Ballistic transport simulation of acceptor-donor C3N/C3B double-wall hetero-nanotube field effect transistors.

The one-dimensional (1D) acceptor-donor (A-D) hetero-nanotube (HNT) has attracted much attention as a potential candidate for a channel structure of next-generation field effect transistors (FETs). Herein, we designed A-D C3N/C3B double-wall (dw) HNTs by coaxially wrapping C3N and C3B nanotubes together. By using density functional theory (DFT) combined with the nonequilibrium Green's function (NEGF) formalism, we studied the electronic properties and ballistic transport behavior of C3N/C3B dwHNTs in comparison with the ones in vertical stacking contact.

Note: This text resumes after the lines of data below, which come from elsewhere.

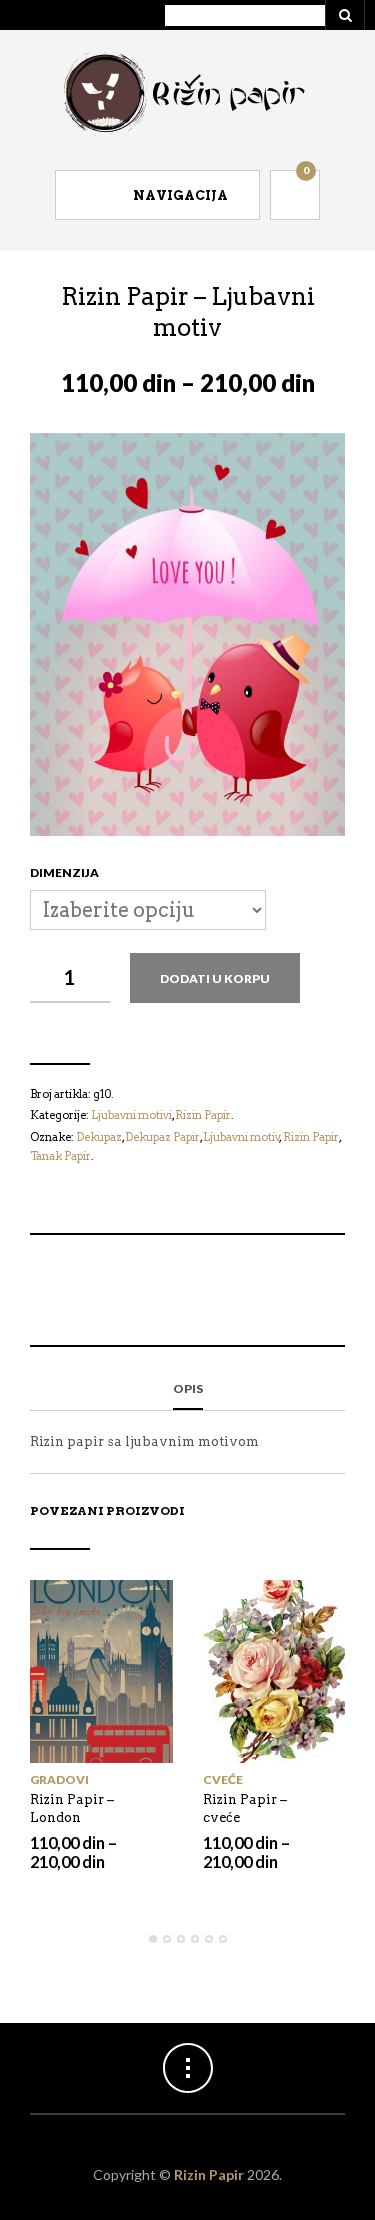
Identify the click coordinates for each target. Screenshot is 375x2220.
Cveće (223, 1779)
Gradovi (59, 1779)
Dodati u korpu (215, 978)
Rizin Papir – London (72, 1808)
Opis (188, 1388)
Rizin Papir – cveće (245, 1808)
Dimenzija (64, 872)
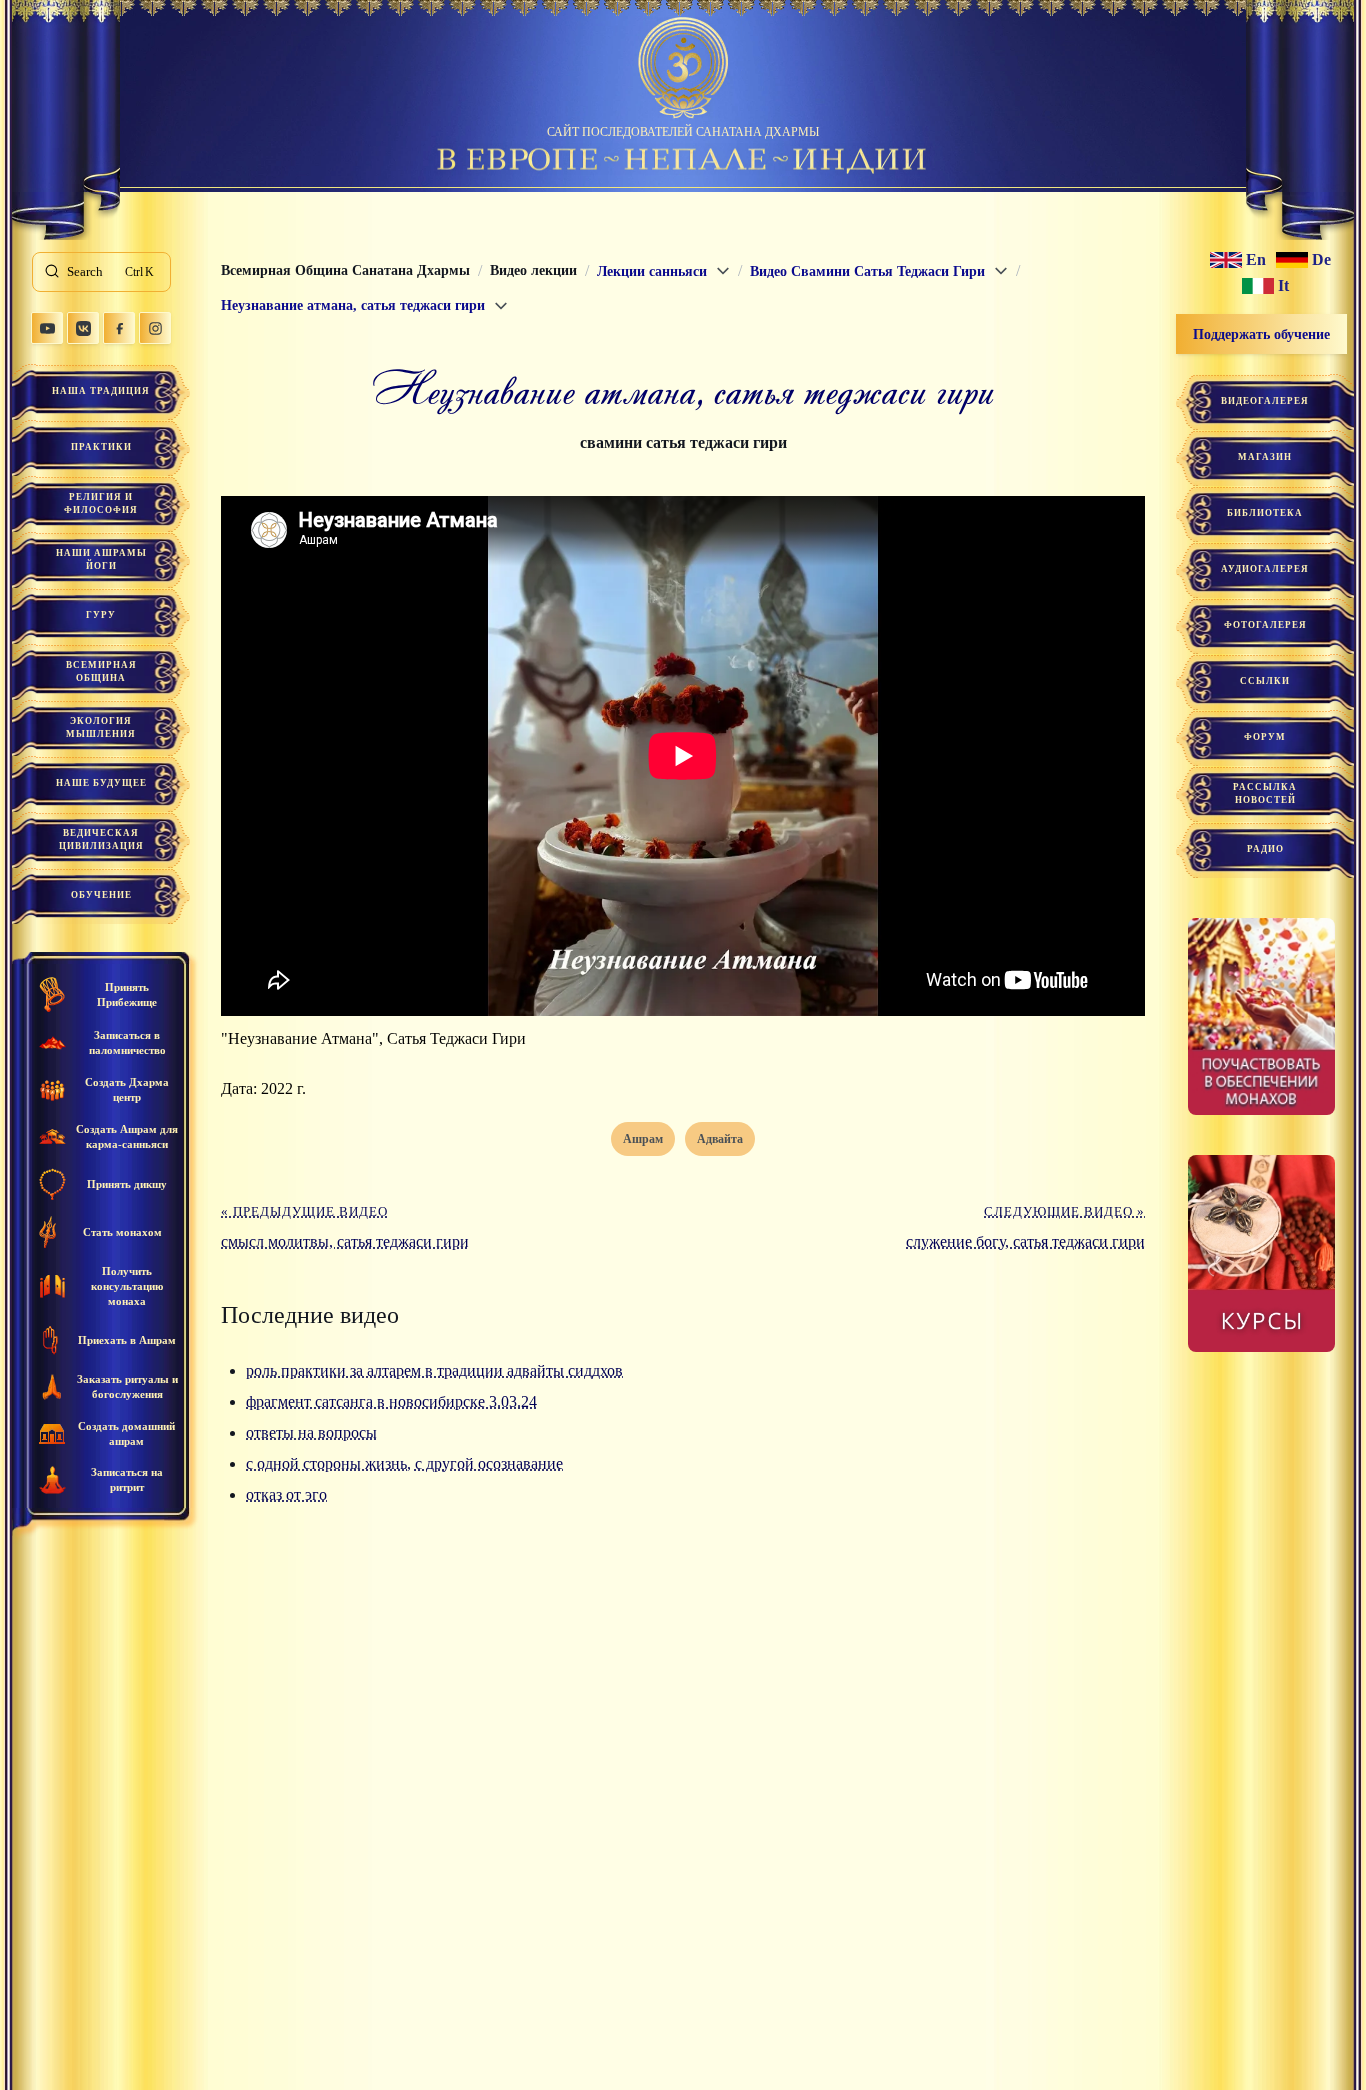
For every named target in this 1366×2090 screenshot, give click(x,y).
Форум (1265, 737)
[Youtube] (47, 328)
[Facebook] (119, 328)
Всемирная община (101, 671)
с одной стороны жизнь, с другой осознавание (404, 1463)
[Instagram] (155, 328)
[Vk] (83, 328)
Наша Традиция (101, 391)
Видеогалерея (1265, 401)
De (1321, 260)
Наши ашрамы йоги (101, 559)
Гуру (101, 615)
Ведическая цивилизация (101, 839)
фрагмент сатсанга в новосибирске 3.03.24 (391, 1401)
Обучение (101, 895)
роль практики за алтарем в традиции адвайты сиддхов (434, 1370)
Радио (1265, 849)
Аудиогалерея (1265, 569)
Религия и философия (101, 503)
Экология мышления (101, 727)
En (1256, 260)
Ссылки (1265, 681)
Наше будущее (101, 783)
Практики (101, 447)
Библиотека (1265, 513)
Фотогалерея (1265, 625)
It (1283, 286)
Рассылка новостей (1265, 793)
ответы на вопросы (311, 1432)
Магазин (1265, 457)
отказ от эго (286, 1494)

The remarkable charge transfer between C3N and C3B nanotubes and band hybridization in C3N/C3B dwHNTs originate from the strong intertubular π-π stacking interaction. In the simulated all-around-gated FET devices, (12,0) C3N/(6,0) C3B dwHNT with 2 repeated wrapping units possesses the optimal performance, including rectifying ratio and subthreshold swing (SS), by enhancing the A-D asymmetry. Our work suggests that coaxial wrapping is a method superior to vertical stacking in constructing A-D HNTs for high-performance electronic and optoelectronic devices based on 1D materials.